■ **Task directions**: In the records below, begin at the line containing "Viewport: 212px width, 163px height." and end at the line containing "Task: Browse to"; quote every line in that span exactly, including both boundary lines, and no others.

Stored data:
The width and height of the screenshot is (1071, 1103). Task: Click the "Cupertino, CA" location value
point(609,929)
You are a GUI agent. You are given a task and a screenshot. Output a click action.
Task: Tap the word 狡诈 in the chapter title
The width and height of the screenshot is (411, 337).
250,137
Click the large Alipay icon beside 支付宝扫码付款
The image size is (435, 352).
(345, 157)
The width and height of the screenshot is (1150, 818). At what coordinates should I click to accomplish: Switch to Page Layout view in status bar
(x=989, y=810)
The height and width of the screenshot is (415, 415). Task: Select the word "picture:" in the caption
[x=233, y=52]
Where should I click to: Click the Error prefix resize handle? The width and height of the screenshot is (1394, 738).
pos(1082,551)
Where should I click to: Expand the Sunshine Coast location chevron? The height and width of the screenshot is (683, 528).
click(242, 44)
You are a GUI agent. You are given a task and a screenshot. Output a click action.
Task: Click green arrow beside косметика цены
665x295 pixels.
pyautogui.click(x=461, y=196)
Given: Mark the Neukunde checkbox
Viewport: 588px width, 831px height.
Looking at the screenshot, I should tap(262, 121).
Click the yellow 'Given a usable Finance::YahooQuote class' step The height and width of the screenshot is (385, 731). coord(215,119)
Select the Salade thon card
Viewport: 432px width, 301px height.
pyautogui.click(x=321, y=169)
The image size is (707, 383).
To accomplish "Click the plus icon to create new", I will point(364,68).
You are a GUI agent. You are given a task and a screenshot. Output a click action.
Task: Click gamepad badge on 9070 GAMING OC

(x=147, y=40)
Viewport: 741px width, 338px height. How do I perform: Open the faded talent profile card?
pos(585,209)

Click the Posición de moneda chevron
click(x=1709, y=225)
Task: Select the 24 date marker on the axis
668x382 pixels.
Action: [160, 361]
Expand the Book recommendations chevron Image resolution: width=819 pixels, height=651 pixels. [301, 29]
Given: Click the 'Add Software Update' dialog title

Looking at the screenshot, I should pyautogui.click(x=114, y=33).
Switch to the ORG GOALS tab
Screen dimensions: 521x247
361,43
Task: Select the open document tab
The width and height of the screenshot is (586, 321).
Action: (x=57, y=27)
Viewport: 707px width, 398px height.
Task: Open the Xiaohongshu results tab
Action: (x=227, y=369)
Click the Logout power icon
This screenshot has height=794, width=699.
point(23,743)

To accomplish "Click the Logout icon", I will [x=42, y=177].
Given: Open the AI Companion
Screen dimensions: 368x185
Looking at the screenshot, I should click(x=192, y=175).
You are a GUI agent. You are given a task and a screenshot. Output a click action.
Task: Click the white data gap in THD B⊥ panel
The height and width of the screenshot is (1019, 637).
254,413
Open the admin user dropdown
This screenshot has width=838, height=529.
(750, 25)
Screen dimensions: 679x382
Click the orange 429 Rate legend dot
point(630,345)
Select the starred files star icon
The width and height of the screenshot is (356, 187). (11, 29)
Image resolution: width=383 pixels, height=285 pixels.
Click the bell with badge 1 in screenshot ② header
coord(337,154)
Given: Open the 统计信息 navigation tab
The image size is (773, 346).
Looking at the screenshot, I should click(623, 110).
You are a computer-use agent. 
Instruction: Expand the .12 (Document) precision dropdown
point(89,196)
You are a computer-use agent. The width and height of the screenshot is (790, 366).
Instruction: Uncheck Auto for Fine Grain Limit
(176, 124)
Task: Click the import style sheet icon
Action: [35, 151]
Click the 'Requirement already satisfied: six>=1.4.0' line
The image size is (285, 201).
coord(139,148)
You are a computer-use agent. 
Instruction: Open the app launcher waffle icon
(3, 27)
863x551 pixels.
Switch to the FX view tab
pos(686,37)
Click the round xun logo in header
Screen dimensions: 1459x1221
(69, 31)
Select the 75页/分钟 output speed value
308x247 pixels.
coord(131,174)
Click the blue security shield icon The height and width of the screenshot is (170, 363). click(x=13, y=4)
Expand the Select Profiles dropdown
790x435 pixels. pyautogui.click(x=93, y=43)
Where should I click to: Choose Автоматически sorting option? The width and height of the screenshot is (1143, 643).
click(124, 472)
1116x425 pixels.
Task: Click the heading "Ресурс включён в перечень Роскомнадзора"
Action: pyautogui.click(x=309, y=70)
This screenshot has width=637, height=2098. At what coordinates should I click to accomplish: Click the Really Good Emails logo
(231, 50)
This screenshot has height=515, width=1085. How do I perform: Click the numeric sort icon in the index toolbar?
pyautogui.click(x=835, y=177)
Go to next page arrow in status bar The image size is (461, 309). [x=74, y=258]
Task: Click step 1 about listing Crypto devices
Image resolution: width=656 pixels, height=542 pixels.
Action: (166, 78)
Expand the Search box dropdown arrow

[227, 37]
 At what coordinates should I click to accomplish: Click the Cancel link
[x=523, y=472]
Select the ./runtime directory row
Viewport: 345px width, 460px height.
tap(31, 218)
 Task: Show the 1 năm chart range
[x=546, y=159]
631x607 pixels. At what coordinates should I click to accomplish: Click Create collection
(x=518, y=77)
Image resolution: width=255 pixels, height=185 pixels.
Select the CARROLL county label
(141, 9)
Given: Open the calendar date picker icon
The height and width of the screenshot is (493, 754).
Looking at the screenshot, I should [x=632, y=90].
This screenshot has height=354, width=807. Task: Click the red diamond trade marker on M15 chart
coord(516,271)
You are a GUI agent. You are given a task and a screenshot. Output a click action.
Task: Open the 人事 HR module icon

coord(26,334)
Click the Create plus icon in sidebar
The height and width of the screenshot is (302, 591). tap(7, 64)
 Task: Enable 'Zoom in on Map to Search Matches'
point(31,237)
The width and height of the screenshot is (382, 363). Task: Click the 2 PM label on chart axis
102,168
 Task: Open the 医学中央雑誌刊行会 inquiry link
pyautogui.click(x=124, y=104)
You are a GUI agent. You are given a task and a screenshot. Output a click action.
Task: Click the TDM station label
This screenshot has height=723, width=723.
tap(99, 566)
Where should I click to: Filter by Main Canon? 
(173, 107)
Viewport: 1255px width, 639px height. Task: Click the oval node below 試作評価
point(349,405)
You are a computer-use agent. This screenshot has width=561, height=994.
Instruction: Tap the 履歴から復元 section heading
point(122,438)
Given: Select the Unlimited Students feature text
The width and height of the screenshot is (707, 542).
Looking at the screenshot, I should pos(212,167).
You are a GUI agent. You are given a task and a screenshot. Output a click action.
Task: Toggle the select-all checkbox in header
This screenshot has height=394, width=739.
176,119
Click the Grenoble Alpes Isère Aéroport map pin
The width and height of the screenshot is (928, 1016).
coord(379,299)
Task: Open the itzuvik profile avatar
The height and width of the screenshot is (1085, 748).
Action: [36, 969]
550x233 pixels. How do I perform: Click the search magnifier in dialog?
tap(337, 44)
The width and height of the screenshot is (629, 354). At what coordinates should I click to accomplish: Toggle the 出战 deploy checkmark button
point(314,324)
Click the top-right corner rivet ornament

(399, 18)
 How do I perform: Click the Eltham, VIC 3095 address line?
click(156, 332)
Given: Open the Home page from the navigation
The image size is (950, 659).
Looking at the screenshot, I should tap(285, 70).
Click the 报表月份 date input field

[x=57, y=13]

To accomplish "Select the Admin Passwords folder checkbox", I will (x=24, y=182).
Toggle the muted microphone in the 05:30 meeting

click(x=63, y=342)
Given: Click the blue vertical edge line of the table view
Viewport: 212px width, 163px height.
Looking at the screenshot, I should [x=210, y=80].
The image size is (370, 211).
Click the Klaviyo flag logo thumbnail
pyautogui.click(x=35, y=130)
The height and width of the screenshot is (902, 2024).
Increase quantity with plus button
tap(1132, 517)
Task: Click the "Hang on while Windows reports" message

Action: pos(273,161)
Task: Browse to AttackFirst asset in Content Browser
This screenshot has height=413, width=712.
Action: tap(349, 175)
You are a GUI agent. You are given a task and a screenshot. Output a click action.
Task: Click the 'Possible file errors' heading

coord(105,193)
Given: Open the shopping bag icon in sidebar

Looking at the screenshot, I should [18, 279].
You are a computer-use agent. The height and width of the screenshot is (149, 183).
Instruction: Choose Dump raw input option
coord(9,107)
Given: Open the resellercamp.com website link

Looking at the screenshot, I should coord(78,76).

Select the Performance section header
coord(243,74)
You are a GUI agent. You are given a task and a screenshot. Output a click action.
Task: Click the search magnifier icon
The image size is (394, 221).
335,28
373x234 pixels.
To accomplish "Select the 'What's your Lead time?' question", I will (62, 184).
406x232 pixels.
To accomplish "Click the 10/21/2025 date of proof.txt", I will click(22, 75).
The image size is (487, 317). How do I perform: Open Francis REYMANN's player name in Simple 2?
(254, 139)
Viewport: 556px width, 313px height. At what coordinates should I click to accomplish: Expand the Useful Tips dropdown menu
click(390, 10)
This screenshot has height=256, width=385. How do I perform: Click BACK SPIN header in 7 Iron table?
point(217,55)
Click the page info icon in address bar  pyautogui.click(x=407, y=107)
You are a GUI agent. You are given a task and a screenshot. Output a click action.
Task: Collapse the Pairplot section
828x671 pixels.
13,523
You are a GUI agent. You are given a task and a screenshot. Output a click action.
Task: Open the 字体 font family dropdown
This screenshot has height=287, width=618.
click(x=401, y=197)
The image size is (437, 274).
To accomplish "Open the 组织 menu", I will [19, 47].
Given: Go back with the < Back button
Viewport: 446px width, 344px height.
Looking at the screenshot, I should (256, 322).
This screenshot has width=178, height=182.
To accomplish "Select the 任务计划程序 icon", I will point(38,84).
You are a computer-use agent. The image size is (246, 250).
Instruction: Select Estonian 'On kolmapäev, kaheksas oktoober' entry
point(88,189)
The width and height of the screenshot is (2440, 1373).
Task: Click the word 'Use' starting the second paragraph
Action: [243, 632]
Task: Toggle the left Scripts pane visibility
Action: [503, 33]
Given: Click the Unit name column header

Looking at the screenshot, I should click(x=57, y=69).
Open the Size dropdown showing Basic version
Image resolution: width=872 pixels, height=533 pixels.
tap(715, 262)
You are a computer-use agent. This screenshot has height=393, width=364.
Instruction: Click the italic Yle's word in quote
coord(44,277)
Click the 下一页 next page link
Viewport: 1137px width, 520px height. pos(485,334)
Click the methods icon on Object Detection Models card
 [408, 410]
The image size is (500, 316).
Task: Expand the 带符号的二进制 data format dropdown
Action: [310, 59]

■ **Task result**:
Viewport: 212px width, 163px height.
Looking at the screenshot, I should [x=210, y=80].
The image size is (370, 211).
Click the Klaviyo flag logo thumbnail
pyautogui.click(x=35, y=130)
The height and width of the screenshot is (902, 2024).
Increase quantity with plus button
tap(1132, 517)
Task: Click the "Hang on while Windows reports" message

Action: pos(273,161)
Task: Browse to AttackFirst asset in Content Browser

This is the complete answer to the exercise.